Many women at the conference acknowledged the difficulties they have faced, and continue to face — including a lack of confidence. In a Saturday-lunch conversation between Shirley Tilghman, the first female president of Princeton and Sally Blount ’83, the first female dean of the Kellogg School of Management at Northwestern University, Tilghman was asked how long it took for it to feel “good enough” — a reference to the “imposter syndrome” that others have discussed. Tilghman hesitated for a moment before replying with an answer that surprised the crowd: “Never.”
Alumnae of Princeton’s first coed classes were recognized with hearty applause during a session about the arrival of undergraduate coeducation at Princeton in 1969. Historian Nancy Malkiel, former dean of the College, asked the “pioneering women” from the classes of 1970 to 1973 to stand, praising them for their “courage and sheer gumption” for enrolling at the University and “for making Princeton better and stronger in every way.”

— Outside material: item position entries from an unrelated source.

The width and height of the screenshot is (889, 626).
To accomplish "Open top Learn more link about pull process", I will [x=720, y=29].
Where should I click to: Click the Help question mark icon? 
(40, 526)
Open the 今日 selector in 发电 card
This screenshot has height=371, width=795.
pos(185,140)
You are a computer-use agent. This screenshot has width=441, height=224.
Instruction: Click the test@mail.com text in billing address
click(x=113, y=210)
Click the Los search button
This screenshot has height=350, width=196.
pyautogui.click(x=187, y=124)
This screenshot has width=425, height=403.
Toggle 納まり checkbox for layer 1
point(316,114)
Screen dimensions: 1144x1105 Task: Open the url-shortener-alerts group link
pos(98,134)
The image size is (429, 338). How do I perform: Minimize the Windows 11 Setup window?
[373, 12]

Malkiel recounted key points from Keep the Damned Women Out, her history of coeducation at elite U.S. and British schools in the late 1960s, saying that Princeton’s decision to admit women was not an act of altruism but was meant “to improve the educational experience of men.” Despite fierce opposition from alumni and antipathy from some faculty and students, she said, “Princeton coeducated more successfully” than its peers.
Asked about issues that remain to be addressed at Princeton, Malkiel cited the need for more women faculty members, a gender imbalance among graduate students, the lack of undergraduate and graduate-student women in some academic departments, and a question “that is still open” about the participation of female students in the highest-profile leadership positions.

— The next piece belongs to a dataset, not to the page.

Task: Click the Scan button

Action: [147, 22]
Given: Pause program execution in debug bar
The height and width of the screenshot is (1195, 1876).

“This conference is a way for those of us who came in the early days to see how much progress has been made,” journalist Helen Zia ’73 told PAW. “There are still things that need to be done, that need to be carried on by the new generation.”

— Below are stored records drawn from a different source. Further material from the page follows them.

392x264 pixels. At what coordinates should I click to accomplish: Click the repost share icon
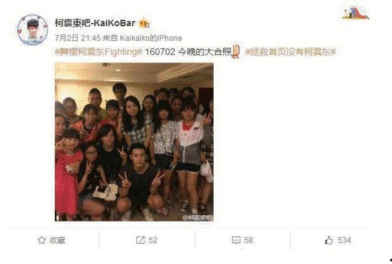pyautogui.click(x=140, y=240)
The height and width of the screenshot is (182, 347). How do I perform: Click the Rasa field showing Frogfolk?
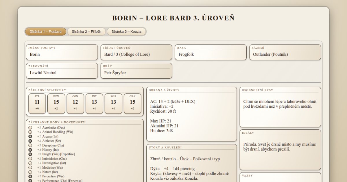point(211,55)
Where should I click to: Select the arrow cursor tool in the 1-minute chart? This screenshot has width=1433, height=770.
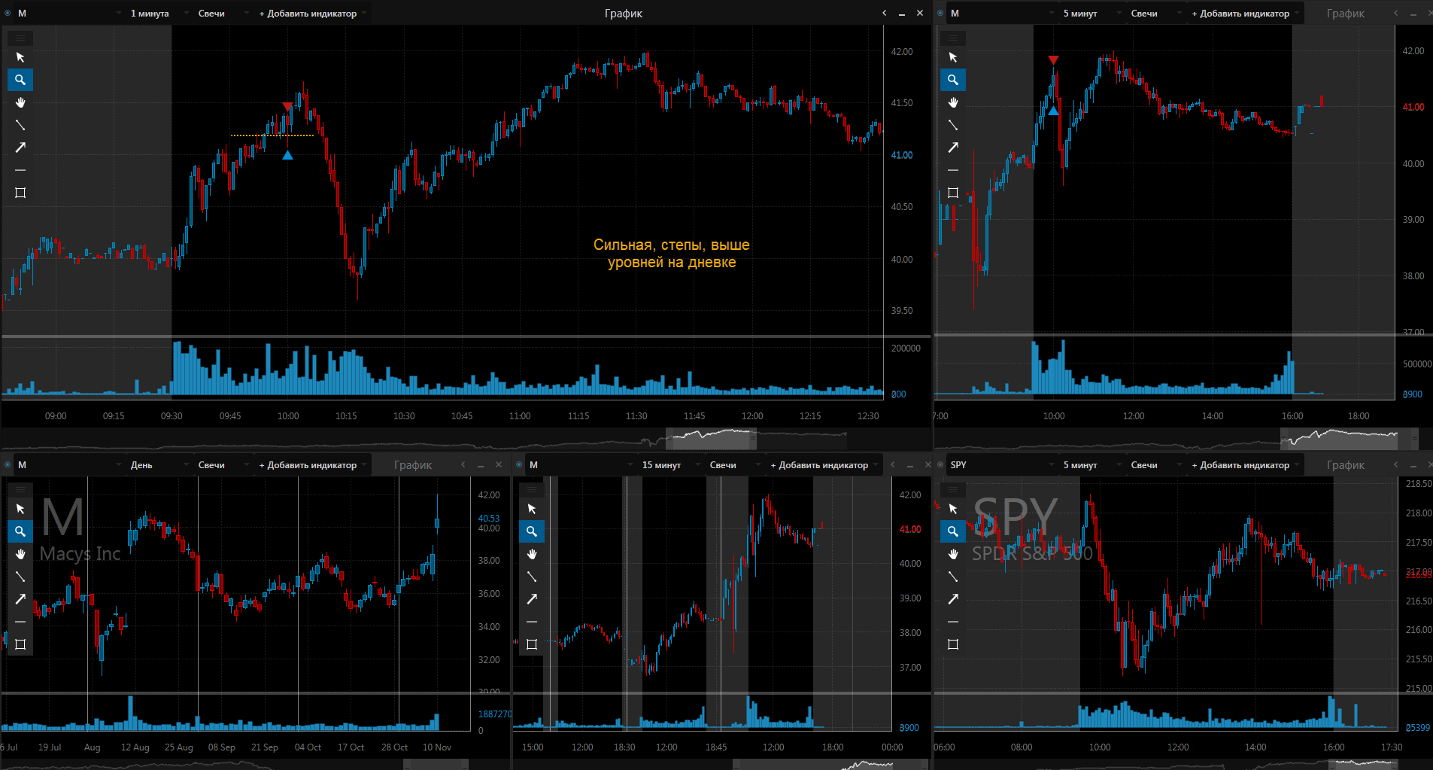pyautogui.click(x=20, y=57)
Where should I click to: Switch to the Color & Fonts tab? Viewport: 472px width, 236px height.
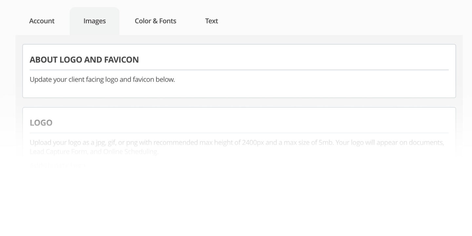pyautogui.click(x=155, y=21)
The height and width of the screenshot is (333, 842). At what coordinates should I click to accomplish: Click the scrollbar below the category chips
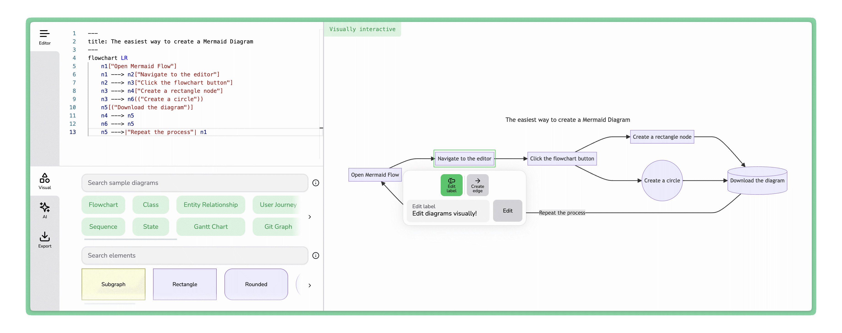coord(130,240)
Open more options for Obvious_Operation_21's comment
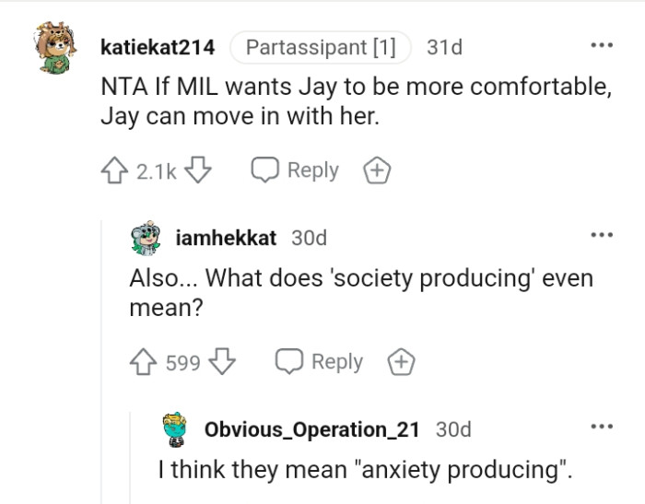Viewport: 645px width, 504px height. (x=602, y=427)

The conference concluded on a light note with an address by comedian, writer, and actress Ellie Kemper ’02. She spoke about the many “confident, strong women” she has worked with, including her mother, Dorothy Jannarone Kemper ’72, a “strong, opinionated, brilliant woman,” and Tina Fey, her director and boss on the show Unbreakable Kimmy Schmidt. Kemper also read from her new memoir, My Squirrel Days, about meeting her Princeton field hockey coach, Beth Bozman. From that encounter, she learned that “women are at their best when we are helping other women. ... We listen to one another. We don’t interrupt one another. Having a tough conversation with an intimidating woman showed me that women find strength from each other,” Kemper said.
She ended by thanking a man —President Eisgruber ’83 — and the Princeton community: “Thank you for promoting us and believing in us and for realizing you would be totally lost without us.”